Every line in the entries where "computer" is found should be copied.

START Recorded data

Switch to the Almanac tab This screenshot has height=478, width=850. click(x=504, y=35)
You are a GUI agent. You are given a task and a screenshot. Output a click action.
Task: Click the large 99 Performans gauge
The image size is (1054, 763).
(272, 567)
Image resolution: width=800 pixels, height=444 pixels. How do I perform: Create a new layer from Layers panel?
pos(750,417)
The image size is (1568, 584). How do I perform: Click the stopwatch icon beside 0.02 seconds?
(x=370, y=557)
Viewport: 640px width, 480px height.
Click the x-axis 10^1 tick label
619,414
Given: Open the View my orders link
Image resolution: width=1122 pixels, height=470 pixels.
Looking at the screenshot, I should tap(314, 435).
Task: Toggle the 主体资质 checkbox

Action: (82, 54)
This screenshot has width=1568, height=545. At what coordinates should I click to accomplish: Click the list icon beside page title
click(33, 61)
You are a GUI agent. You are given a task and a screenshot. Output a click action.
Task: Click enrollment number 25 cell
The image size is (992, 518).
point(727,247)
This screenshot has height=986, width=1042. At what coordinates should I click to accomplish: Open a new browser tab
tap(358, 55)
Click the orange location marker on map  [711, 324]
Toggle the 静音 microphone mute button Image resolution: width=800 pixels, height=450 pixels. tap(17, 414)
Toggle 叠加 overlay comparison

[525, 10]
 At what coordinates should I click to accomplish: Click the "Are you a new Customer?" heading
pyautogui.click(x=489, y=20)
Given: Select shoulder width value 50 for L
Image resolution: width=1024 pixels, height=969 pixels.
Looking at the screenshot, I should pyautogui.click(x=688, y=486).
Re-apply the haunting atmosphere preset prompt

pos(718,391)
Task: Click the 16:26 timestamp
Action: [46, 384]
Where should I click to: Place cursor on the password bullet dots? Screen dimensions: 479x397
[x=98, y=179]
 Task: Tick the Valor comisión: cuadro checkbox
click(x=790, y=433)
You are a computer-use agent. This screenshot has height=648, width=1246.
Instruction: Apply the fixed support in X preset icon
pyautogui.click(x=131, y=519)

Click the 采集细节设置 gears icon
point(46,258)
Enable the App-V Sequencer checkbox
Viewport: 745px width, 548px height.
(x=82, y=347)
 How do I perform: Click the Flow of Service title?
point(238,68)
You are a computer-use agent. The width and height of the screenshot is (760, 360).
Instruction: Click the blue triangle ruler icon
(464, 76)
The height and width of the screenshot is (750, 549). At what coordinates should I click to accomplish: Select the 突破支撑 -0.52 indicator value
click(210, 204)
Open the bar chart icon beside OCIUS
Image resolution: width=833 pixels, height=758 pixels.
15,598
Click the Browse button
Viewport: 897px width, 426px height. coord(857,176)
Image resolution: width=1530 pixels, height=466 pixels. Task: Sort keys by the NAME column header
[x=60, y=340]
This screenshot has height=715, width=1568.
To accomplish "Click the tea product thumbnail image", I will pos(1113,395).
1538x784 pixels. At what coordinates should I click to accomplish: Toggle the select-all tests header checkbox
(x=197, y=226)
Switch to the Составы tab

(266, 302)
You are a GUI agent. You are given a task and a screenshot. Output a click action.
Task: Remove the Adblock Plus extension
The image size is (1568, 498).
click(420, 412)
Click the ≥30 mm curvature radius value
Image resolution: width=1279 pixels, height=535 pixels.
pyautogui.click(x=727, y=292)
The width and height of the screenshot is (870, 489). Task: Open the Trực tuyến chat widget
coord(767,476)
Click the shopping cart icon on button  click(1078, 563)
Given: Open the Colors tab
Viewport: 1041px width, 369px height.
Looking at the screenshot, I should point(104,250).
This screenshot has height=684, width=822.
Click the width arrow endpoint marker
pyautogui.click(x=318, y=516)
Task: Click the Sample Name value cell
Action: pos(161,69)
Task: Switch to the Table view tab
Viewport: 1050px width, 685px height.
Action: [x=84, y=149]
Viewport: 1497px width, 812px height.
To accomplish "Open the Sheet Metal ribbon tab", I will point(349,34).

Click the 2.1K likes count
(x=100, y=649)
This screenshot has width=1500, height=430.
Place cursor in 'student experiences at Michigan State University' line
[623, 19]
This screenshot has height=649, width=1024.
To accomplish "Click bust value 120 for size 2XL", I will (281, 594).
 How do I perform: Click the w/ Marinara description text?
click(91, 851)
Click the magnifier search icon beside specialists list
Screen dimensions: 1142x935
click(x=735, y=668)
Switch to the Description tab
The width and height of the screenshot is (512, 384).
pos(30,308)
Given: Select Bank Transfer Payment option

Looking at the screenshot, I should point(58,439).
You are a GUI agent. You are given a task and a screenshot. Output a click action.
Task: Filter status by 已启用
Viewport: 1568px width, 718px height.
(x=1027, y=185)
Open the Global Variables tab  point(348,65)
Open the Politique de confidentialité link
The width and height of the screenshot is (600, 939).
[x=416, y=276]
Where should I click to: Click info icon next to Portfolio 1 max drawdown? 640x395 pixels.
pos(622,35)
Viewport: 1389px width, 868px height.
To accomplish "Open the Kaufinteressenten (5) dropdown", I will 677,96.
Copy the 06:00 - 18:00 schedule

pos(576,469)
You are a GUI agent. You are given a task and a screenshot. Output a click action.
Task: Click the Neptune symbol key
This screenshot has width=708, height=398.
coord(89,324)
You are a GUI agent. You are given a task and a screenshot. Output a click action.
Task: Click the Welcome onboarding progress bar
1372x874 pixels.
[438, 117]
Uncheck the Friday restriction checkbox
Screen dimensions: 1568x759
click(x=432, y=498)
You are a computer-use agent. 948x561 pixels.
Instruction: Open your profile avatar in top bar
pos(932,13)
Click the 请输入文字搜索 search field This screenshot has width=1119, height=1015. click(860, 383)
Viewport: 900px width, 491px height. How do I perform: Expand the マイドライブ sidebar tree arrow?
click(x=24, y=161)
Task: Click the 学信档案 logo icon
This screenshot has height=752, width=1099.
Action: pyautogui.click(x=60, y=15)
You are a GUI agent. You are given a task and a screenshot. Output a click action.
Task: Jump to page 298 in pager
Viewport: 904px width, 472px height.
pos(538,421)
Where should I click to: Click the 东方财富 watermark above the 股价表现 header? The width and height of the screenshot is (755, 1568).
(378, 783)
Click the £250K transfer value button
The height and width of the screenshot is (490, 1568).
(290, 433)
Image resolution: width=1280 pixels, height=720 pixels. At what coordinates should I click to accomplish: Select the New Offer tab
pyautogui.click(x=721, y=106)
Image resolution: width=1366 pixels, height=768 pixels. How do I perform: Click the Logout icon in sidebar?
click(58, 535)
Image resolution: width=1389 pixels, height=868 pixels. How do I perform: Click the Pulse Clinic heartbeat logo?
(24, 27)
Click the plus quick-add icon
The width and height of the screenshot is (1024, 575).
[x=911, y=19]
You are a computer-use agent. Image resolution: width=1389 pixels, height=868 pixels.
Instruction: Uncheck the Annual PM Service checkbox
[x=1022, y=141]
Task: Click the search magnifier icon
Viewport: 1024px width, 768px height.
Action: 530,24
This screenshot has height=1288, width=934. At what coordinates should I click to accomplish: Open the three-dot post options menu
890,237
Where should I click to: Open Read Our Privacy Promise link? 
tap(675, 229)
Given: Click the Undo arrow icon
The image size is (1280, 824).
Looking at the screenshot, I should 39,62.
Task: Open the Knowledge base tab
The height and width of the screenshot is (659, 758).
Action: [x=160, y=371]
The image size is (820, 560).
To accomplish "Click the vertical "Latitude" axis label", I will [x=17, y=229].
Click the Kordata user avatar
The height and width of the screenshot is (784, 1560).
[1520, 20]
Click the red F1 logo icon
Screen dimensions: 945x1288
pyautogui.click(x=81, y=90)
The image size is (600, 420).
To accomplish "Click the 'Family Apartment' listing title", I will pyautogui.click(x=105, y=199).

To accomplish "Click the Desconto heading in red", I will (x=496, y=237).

END Recorded data

:: Your response ::
You are a computer-use agent. This screenshot has height=648, width=1246.
You are a computer-use agent. The width and height of the screenshot is (760, 360).
You are a computer-use agent. 948x561 pixels.
You are a computer-use agent. Image resolution: width=1389 pixels, height=868 pixels.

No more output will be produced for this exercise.